The ClockShark MCP Server exposes 10 tools through the Vinkius. Connect it to LangChain in under two minutes — no API keys to rotate, no infrastructure to provision, no vendor lock-in. Your configuration, your data, your control.

All 10 ClockShark tools available for LangChain

When LangChain connects to ClockShark through Vinkius, your AI agent gets direct access to every tool listed below — spanning time-tracking, gps-tracking, timesheets, and more. Every call is secured with network, filesystem, subprocess, and code evaluation entitlements inside a sandboxed runtime. Beyond a simple connection, you get a full AI Gateway with real-time visibility into agent activity, enterprise governance, and optimized token usage.

create_job

Add a new job/project

create_shift

Schedule a new shift

create_task

Add a new work task

create_timesheet

Manually add a time entry

get_employee_details

Get details for a staff member

list_employees

List all employees

list_jobs

List all jobs/projects

list_schedules

List employee shifts

list_tasks

List all service tasks

list_timesheets

List time tracking entries

Connect ClockShark to LangChain via MCP

Follow these steps to wire ClockShark into LangChain. The entire setup takes under two minutes — your credentials stay safe behind the Vinkius.

01

Install dependencies

Run pip install langchain langchain-mcp-adapters langgraph langchain-openai
02

Replace the token

Replace [YOUR_TOKEN_HERE] with your Vinkius token
03

Run the agent

Save the code and run python agent.py
04

Explore tools

The agent discovers 10 tools from ClockShark via MCP

Why Use LangChain with the ClockShark MCP Server

LangChain provides unique advantages when paired with ClockShark through the Model Context Protocol.

01

The largest ecosystem of integrations, chains, and agents. combine ClockShark MCP tools with 500+ LangChain components

02

Agent architecture supports ReAct, Plan-and-Execute, and custom strategies with full MCP tool access at every step

03

LangSmith tracing gives you complete visibility into tool calls, latencies, and token usage for production debugging

04

Memory and conversation persistence let agents maintain context across ClockShark queries for multi-turn workflows

ClockShark + LangChain Use Cases

Practical scenarios where LangChain combined with the ClockShark MCP Server delivers measurable value.

01

RAG with live data: combine ClockShark tool results with vector store retrievals for answers grounded in both real-time and historical data

02

Autonomous research agents: LangChain agents query ClockShark, synthesize findings, and generate comprehensive research reports

03

Multi-tool orchestration: chain ClockShark tools with web scrapers, databases, and calculators in a single agent run

04

Production monitoring: use LangSmith to trace every ClockShark tool call, measure latency, and optimize your agent's performance

Example Prompts for ClockShark in LangChain

Ready-to-use prompts you can give your LangChain agent to start working with ClockShark immediately.

01

"List all active employees in my ClockShark account."

02

"Schedule a shift for 'John' (ID: 123) for tomorrow from 8 AM to 5 PM."

03

"Show the timesheets for 'last_week'."

Troubleshooting ClockShark MCP Server with LangChain

Common issues when connecting ClockShark to LangChain through the Vinkius, and how to resolve them.

01

MultiServerMCPClient not found

Install: pip install langchain-mcp-adapters

ClockShark + LangChain FAQ

Common questions about integrating ClockShark MCP Server with LangChain.

01

How does LangChain connect to MCP servers?
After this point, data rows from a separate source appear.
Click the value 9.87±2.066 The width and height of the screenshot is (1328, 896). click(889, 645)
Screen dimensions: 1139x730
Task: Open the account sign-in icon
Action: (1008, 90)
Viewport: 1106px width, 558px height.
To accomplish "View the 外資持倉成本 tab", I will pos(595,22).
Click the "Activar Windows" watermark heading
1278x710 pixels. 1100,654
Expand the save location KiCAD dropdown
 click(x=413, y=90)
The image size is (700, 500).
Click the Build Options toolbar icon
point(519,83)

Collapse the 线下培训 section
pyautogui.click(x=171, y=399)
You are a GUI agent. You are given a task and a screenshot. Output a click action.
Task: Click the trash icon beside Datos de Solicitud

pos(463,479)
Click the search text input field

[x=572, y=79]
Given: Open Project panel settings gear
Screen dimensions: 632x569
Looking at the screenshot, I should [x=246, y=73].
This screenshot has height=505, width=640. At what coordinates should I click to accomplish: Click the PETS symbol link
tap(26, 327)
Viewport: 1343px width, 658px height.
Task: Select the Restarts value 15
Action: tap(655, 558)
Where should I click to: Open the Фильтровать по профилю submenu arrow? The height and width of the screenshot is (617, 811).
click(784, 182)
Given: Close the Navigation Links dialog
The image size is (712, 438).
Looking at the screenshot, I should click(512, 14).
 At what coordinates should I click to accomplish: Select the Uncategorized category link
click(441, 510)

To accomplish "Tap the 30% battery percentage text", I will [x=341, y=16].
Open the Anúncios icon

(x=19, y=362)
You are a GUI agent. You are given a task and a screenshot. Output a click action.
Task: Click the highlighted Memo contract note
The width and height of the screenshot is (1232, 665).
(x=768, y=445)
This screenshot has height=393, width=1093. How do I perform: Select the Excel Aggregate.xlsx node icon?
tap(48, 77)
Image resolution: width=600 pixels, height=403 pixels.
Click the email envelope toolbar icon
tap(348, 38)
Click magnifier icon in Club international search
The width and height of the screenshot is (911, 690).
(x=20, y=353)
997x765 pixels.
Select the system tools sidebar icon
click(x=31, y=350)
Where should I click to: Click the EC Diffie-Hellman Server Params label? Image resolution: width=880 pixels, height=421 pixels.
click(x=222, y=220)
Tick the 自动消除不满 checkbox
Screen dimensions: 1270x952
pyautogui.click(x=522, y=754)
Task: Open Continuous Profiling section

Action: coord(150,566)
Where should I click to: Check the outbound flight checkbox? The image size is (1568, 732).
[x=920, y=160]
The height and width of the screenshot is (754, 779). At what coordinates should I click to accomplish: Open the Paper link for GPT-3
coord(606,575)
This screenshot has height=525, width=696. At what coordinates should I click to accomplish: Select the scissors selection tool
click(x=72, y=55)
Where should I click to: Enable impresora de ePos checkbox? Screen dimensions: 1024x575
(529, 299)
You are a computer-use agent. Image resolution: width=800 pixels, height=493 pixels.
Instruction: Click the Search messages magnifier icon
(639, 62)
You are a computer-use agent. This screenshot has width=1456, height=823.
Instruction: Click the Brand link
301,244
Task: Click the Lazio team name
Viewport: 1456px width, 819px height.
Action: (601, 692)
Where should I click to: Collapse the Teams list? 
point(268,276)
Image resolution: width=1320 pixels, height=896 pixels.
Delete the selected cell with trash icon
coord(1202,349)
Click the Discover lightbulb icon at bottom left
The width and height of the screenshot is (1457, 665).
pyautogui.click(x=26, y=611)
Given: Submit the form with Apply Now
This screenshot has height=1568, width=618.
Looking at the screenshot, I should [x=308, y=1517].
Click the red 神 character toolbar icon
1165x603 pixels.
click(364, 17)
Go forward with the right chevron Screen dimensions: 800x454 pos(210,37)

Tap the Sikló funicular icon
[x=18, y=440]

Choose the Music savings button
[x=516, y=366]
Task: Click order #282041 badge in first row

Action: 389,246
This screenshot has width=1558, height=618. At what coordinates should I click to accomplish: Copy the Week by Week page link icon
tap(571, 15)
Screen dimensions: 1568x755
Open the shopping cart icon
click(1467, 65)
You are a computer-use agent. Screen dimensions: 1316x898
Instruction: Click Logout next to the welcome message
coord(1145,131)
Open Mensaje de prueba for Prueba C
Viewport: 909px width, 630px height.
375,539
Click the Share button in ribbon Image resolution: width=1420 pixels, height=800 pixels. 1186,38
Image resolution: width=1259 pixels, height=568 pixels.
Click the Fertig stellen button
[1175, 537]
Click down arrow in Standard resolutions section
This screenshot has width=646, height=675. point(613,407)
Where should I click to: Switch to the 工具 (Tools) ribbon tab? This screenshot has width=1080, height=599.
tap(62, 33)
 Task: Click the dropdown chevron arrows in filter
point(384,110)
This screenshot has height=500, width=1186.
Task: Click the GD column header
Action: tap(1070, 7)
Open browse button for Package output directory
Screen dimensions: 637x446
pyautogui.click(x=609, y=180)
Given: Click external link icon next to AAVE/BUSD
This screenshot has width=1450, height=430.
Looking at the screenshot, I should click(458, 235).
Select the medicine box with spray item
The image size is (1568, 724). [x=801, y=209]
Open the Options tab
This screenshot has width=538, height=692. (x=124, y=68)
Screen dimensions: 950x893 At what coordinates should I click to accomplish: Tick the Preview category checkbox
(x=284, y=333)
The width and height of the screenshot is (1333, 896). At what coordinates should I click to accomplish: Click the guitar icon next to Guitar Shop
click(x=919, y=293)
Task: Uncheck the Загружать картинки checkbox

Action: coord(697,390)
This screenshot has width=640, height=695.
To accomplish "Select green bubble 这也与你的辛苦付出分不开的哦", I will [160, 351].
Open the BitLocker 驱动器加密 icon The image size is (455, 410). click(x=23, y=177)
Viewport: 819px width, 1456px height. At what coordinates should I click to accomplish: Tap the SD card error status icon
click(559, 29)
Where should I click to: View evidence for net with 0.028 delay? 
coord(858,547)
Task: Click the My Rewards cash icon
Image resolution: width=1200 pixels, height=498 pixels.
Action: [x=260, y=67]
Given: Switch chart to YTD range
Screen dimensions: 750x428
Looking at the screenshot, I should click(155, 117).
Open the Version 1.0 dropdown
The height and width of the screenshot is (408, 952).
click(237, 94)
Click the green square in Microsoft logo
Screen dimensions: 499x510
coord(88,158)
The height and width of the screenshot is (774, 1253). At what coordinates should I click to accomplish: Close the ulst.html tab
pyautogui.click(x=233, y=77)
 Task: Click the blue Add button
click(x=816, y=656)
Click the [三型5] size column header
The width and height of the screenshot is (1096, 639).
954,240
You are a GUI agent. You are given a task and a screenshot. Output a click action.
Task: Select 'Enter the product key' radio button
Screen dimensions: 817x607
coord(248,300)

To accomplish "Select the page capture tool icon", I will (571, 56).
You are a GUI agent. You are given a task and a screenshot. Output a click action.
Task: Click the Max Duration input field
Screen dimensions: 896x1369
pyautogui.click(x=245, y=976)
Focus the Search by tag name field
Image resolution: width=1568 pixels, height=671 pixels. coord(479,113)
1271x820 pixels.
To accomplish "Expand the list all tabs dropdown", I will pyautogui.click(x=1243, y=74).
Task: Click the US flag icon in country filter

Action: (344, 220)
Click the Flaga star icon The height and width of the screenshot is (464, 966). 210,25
Use langchain-mcp-adapters to create an MCP client. LangChain discovers all tools and wraps them as native LangChain tools compatible with any agent type.
02

Which LangChain agent types work with MCP?

All agent types including ReAct, OpenAI Functions, and custom agents work with MCP tools. The tools appear as standard LangChain tools after the adapter wraps them.
03

Can I trace MCP tool calls in LangSmith?

Yes. All MCP tool invocations appear as traced steps in LangSmith, showing input parameters, response payloads, latency, and token usage.